→ **Article**

The Canucks killed all three Nashville power plays in Friday’s elimination game including a double minor to Brock Boeser for high-sticking midway through a scoreless game. And then, almost as a fitting stamp on the series, the Canucks were forced to kill off the final 34 seconds of the game – and the series – after Elias Lindholm was called for cross checking in the final minute with the Canucks nursing a 1-0 lead.
In the series, the Canucks killed off 20 of the Predators’ 22 power plays. No team in the first round was assessed more minor penalties than the Canucks, who, somehow in a series with razor-thin margins, saw the power plays favour Nashville 22-13, including seven to two over the final six periods. This was a Nashville power play that was second best in the NHL from the All Star break to the end of the regular season converting on 27.2% of it’s chances. So the Preds hit the playoffs with a power play that was on a roll.
No problem. Although the Canucks allowed a Ryan O’Reilly goal with the man-advantage on the Preds first power play of the series, the Canucks successfully killed off 20 of the final 21 times they found themselves short-handed. After the early one, only Roman Josi’s controversial crease crasher in Game 6 managed to squeeze across the goal line.

→ **Recorded information**

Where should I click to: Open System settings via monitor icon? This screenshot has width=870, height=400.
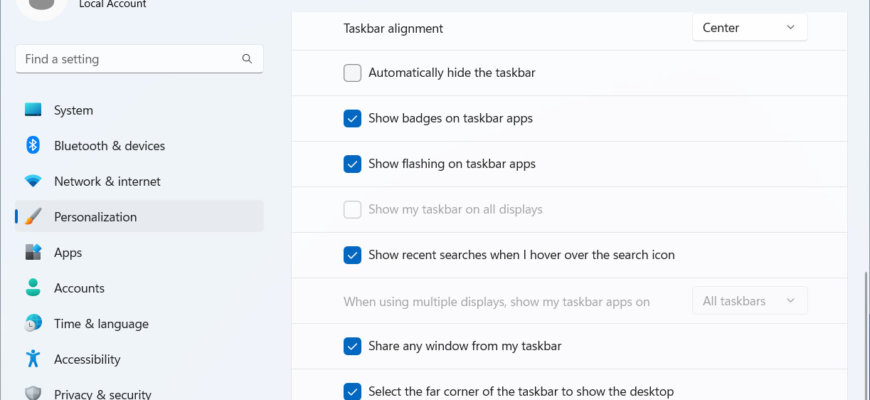[x=33, y=110]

→ **Goal**
Write what comes next in the hockey article on the Canucks' penalty kill in their series with Nashville, starting right after its last sentence. The material is separate from the text on the Canucks' penalty killing against Nashville.

→ **Answer to this task**
Simply put, Ian Cole was a beast. The 35-year-old with championship pedigree led all Canucks in penalty killing ice time on Friday night (2:35) and throughout the series logged five and a half minutes more short-handed than any of his teammates and nearly six minutes more than any other Canucks defenceman. In fact, not only did Cole lead the Canucks in first round ice time – no player in the league has logged more ice time in these playoffs while down a man than the veteran blueliner. His 21:04 while short-handed leads Boston’s Brandon Carlo by 39 seconds (with the Bruins still to play their Game 7 against Toronto on Saturday night).
Those are hard-minutes in high leverage situations. And Cole led the way on the Canucks blueline followed by Nikita Zadorov (15:10), Tyler Myers (12:37) and Carson Soucy (12:12). Up front, the Canucks were led by Teddy Blueger (15:43) and Elias Lindholm (15:40) – who also lead all NHL forwards in the first round – with a significant gap in short-handed ice ahead of Dakota Joshua, Elias Pettersson and Phil Di Giuseppe. No Canuck was on the ice for more than one power play goal against in the series.
To put Cole’s usage in further perspective, he killed 10 minutes more than the leading Predators penalty killer Alexandre Carrier (11:19) and more than twice as much as any other Nashville skater in the series.
In the series as a whole, the Canucks limited the Preds to 19 shots on goal in their 22 power play opportunities. That included a successful kill of a 25-second two-man advantage midway through the third period of Game 3. 
Of course, a team needs its goalie to be its best penalty killer and the Canucks got timely short-handed stops from all three of the netminders they used in the series. Thatcher Demko stopped four of the five Predators power play shots he faced in Game 1. Arturs Silovs stopped five of the six shots sent his way over the final three games of the series. And don’t lose sight of the fact Casey DeSmith denied all eight Preds power play shots in his two games in the series.
Simply put, the penalty kill was a series saver. And it represents a significant shift for a team that was dead last in the league in the category 12 months ago. 
Now keeping the Preds power play at bay is one thing – and was an important part of the series outcome. But now the Canucks run headlong into an Edmonton power play that scored nine times in 20 opportunities (45%) over five games against Los Angeles.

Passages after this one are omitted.